→ **ABOUT THIS EXERCISE**
Output the data below exactly, down to the last character.

→ **EXERCISE DATA**
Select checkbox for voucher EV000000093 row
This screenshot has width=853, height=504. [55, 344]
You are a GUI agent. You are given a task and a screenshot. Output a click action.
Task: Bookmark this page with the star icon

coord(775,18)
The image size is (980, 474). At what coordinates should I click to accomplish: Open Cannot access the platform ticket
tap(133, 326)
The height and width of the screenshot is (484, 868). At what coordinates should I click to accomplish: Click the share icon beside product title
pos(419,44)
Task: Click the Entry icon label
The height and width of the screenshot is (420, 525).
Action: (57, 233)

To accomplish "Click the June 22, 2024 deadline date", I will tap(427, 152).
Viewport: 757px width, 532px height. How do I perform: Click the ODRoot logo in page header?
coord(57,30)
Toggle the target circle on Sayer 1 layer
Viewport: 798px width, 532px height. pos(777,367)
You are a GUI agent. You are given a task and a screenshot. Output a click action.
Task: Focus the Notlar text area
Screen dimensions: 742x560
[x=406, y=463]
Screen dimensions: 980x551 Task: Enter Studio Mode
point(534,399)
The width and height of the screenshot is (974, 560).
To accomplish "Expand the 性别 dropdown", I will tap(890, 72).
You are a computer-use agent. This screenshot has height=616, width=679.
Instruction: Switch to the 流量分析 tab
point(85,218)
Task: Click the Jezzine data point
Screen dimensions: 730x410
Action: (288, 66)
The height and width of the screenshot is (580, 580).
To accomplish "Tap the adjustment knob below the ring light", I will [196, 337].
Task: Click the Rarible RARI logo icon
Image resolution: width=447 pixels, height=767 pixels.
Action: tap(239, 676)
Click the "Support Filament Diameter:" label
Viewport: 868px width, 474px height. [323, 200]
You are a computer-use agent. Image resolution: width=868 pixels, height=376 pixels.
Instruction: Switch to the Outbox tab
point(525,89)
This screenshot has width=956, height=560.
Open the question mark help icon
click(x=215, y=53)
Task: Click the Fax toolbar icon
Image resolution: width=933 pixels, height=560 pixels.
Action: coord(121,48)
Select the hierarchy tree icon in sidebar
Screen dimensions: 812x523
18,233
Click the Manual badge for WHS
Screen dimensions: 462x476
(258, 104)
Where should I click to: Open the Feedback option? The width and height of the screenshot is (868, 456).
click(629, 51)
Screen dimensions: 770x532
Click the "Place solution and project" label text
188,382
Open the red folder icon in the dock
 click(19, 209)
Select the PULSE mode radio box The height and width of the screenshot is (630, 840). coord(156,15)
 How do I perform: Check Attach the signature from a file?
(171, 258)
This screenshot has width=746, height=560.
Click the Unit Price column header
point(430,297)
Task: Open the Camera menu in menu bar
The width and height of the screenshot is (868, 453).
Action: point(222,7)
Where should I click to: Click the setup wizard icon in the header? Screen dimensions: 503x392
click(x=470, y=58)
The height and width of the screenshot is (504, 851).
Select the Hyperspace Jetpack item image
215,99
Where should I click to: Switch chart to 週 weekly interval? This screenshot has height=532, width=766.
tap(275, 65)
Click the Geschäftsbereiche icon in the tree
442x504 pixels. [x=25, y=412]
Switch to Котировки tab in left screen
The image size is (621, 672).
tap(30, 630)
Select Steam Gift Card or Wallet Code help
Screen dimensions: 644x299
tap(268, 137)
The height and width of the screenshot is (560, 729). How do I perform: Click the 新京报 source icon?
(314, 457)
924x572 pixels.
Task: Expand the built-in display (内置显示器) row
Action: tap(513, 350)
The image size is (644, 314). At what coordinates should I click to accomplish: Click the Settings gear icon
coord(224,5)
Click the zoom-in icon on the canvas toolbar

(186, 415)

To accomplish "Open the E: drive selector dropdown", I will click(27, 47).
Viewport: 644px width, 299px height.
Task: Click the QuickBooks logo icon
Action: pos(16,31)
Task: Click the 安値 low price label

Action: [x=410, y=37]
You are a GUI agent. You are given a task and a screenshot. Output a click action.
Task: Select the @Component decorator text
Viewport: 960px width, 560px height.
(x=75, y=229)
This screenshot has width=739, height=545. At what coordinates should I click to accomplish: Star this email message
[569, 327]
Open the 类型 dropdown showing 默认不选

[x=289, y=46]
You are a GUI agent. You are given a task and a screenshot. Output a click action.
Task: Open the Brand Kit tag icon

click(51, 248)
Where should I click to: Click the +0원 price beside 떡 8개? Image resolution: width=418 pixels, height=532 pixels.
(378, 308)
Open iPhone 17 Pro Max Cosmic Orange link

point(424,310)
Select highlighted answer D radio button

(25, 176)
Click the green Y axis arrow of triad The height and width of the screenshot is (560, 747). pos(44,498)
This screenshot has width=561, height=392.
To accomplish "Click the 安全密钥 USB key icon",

→ **WRITTEN SOLUTION**
Select checkbox for voucher EV000000093 row
This screenshot has width=853, height=504. [55, 344]
You are a GUI agent. You are given a task and a screenshot. Output a click action.
Task: Bookmark this page with the star icon

coord(775,18)
The image size is (980, 474). At what coordinates should I click to accomplish: Open Cannot access the platform ticket
tap(133, 326)
The height and width of the screenshot is (484, 868). At what coordinates should I click to accomplish: Click the share icon beside product title
pos(419,44)
Task: Click the Entry icon label
The height and width of the screenshot is (420, 525).
Action: (57, 233)

To accomplish "Click the June 22, 2024 deadline date", I will tap(427, 152).
Viewport: 757px width, 532px height. How do I perform: Click the ODRoot logo in page header?
coord(57,30)
Toggle the target circle on Sayer 1 layer
Viewport: 798px width, 532px height. pos(777,367)
You are a GUI agent. You are given a task and a screenshot. Output a click action.
Task: Focus the Notlar text area
Screen dimensions: 742x560
[x=406, y=463]
Screen dimensions: 980x551 Task: Enter Studio Mode
point(534,399)
The width and height of the screenshot is (974, 560).
To accomplish "Expand the 性别 dropdown", I will tap(890, 72).
You are a computer-use agent. This screenshot has height=616, width=679.
Instruction: Switch to the 流量分析 tab
point(85,218)
Task: Click the Jezzine data point
Screen dimensions: 730x410
Action: (288, 66)
The height and width of the screenshot is (580, 580).
To accomplish "Tap the adjustment knob below the ring light", I will [196, 337].
Task: Click the Rarible RARI logo icon
Image resolution: width=447 pixels, height=767 pixels.
Action: tap(239, 676)
Click the "Support Filament Diameter:" label
Viewport: 868px width, 474px height. [323, 200]
You are a computer-use agent. Image resolution: width=868 pixels, height=376 pixels.
Instruction: Switch to the Outbox tab
point(525,89)
This screenshot has width=956, height=560.
Open the question mark help icon
click(x=215, y=53)
Task: Click the Fax toolbar icon
Image resolution: width=933 pixels, height=560 pixels.
Action: coord(121,48)
Select the hierarchy tree icon in sidebar
Screen dimensions: 812x523
18,233
Click the Manual badge for WHS
Screen dimensions: 462x476
(258, 104)
Where should I click to: Open the Feedback option? The width and height of the screenshot is (868, 456).
click(629, 51)
Screen dimensions: 770x532
Click the "Place solution and project" label text
188,382
Open the red folder icon in the dock
 click(19, 209)
Select the PULSE mode radio box The height and width of the screenshot is (630, 840). coord(156,15)
 How do I perform: Check Attach the signature from a file?
(171, 258)
This screenshot has width=746, height=560.
Click the Unit Price column header
point(430,297)
Task: Open the Camera menu in menu bar
The width and height of the screenshot is (868, 453).
Action: point(222,7)
Where should I click to: Click the setup wizard icon in the header? Screen dimensions: 503x392
click(x=470, y=58)
The height and width of the screenshot is (504, 851).
Select the Hyperspace Jetpack item image
215,99
Where should I click to: Switch chart to 週 weekly interval? This screenshot has height=532, width=766.
tap(275, 65)
Click the Geschäftsbereiche icon in the tree
442x504 pixels. [x=25, y=412]
Switch to Котировки tab in left screen
The image size is (621, 672).
tap(30, 630)
Select Steam Gift Card or Wallet Code help
Screen dimensions: 644x299
tap(268, 137)
The height and width of the screenshot is (560, 729). How do I perform: Click the 新京报 source icon?
(314, 457)
924x572 pixels.
Task: Expand the built-in display (内置显示器) row
Action: tap(513, 350)
The image size is (644, 314). At what coordinates should I click to accomplish: Click the Settings gear icon
coord(224,5)
Click the zoom-in icon on the canvas toolbar

(186, 415)

To accomplish "Open the E: drive selector dropdown", I will click(27, 47).
Viewport: 644px width, 299px height.
Task: Click the QuickBooks logo icon
Action: pos(16,31)
Task: Click the 安値 low price label

Action: [x=410, y=37]
You are a GUI agent. You are given a task and a screenshot. Output a click action.
Task: Select the @Component decorator text
Viewport: 960px width, 560px height.
(x=75, y=229)
This screenshot has width=739, height=545. At what coordinates should I click to accomplish: Star this email message
[569, 327]
Open the 类型 dropdown showing 默认不选

[x=289, y=46]
You are a GUI agent. You are given a task and a screenshot. Output a click action.
Task: Open the Brand Kit tag icon

click(51, 248)
Where should I click to: Click the +0원 price beside 떡 8개? Image resolution: width=418 pixels, height=532 pixels.
(378, 308)
Open iPhone 17 Pro Max Cosmic Orange link

point(424,310)
Select highlighted answer D radio button

(25, 176)
Click the green Y axis arrow of triad The height and width of the screenshot is (560, 747). pos(44,498)
This screenshot has width=561, height=392.
To accomplish "Click the 安全密钥 USB key icon",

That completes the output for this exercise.